Presents with discomfort/pain at the level of the lesion and progresses to numbness and weakness in the truncal and appendicular musculature.
Paralysis begins as flaccidity and over several weeks spasticity develops.
Urinary retention is an early finding with incontinence occurring later in the course.
Diagnosis made on the basis of clinical findings (bilateral sensorimotor and autonomic spinal cord dysfunction, clearly defined sensory level, progression to nadir of clinical deficits between 4h and 21 days after onset of symptoms), demonstration of spinal cord inflammation (CSF pleocytosis or MRI with gadolinium enhancing cord lesion) and exclusion of compressive, post-radiation, neoplastic and vascular causes.

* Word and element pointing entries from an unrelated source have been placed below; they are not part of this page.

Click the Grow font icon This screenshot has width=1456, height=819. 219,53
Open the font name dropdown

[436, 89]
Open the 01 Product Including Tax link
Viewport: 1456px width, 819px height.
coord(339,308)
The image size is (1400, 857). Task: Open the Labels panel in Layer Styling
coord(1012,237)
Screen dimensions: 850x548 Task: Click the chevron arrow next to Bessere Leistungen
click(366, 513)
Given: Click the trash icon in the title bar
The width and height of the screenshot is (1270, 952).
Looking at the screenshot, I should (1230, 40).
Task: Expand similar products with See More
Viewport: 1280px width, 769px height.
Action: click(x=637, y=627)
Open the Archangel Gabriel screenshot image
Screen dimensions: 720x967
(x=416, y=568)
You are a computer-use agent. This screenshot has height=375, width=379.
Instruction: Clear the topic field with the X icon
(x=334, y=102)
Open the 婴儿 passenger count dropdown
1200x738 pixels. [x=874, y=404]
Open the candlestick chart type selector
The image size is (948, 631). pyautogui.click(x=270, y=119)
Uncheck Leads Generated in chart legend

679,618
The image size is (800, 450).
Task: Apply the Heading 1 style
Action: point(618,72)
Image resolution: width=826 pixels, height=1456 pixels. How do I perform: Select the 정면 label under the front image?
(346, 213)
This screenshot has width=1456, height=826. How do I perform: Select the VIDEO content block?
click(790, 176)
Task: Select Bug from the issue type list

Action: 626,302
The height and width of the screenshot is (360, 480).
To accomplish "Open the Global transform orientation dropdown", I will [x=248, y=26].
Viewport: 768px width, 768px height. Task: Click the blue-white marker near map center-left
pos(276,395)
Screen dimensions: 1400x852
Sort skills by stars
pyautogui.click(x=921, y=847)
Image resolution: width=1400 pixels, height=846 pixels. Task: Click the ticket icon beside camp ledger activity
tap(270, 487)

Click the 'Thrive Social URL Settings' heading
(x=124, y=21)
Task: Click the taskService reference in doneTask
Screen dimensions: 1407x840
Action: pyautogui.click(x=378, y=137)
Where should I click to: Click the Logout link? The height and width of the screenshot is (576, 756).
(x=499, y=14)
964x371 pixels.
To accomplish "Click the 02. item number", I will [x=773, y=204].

Recovery is likely to be complete in older children but in younger children (<3 years), neurological recovery is often incomplete with only 40% likelihood of independent ambulation.

What is the cellular action of botulinum neurotoxin?
Binding – toxin attaches rapidly and avidly to the presynaptic nerve membrane
Internalisation – toxin crosses the presynaptic membrane without causing onset of paralysis
Inhibition – toxin inhibits the release of acetylcholine, diminishing the endplate potential and causing impaired neuromuscular and autonomic transmission
Recovery of impulse transmission occurs gradually as new nerve terminals sprout and contact is made with the post-synpatic motor endplate (takes 6- 8 weeks)
A 5 month old boy with congenital heart disease is evaluated because of motor delay.
Diagnosis?
Arachnoid Cyst
CT Scan demonstrates a large fluid collection in the left parietal-temporal region. The fluid is the same density as CSF. This scan and history is most consistent with an arachnoid cyst.
The brain tissue looks relatively normal which would make cerebral malformation less likely.
Blood is of a higher density than CSF (acute blood is white, chronic looks slightly darker than brain tissue)
Anterior Horn cell disease is a form of SMA. How does it often present?
Because anterior horn cell disease affects the nerve cells responsible for body movements, precursors to the disease include severe reduced muscle tone, diminished limb movements, lack of muscle reflexes, body tremors, difficulty eating and drinking, breathing problems, or inability to stand.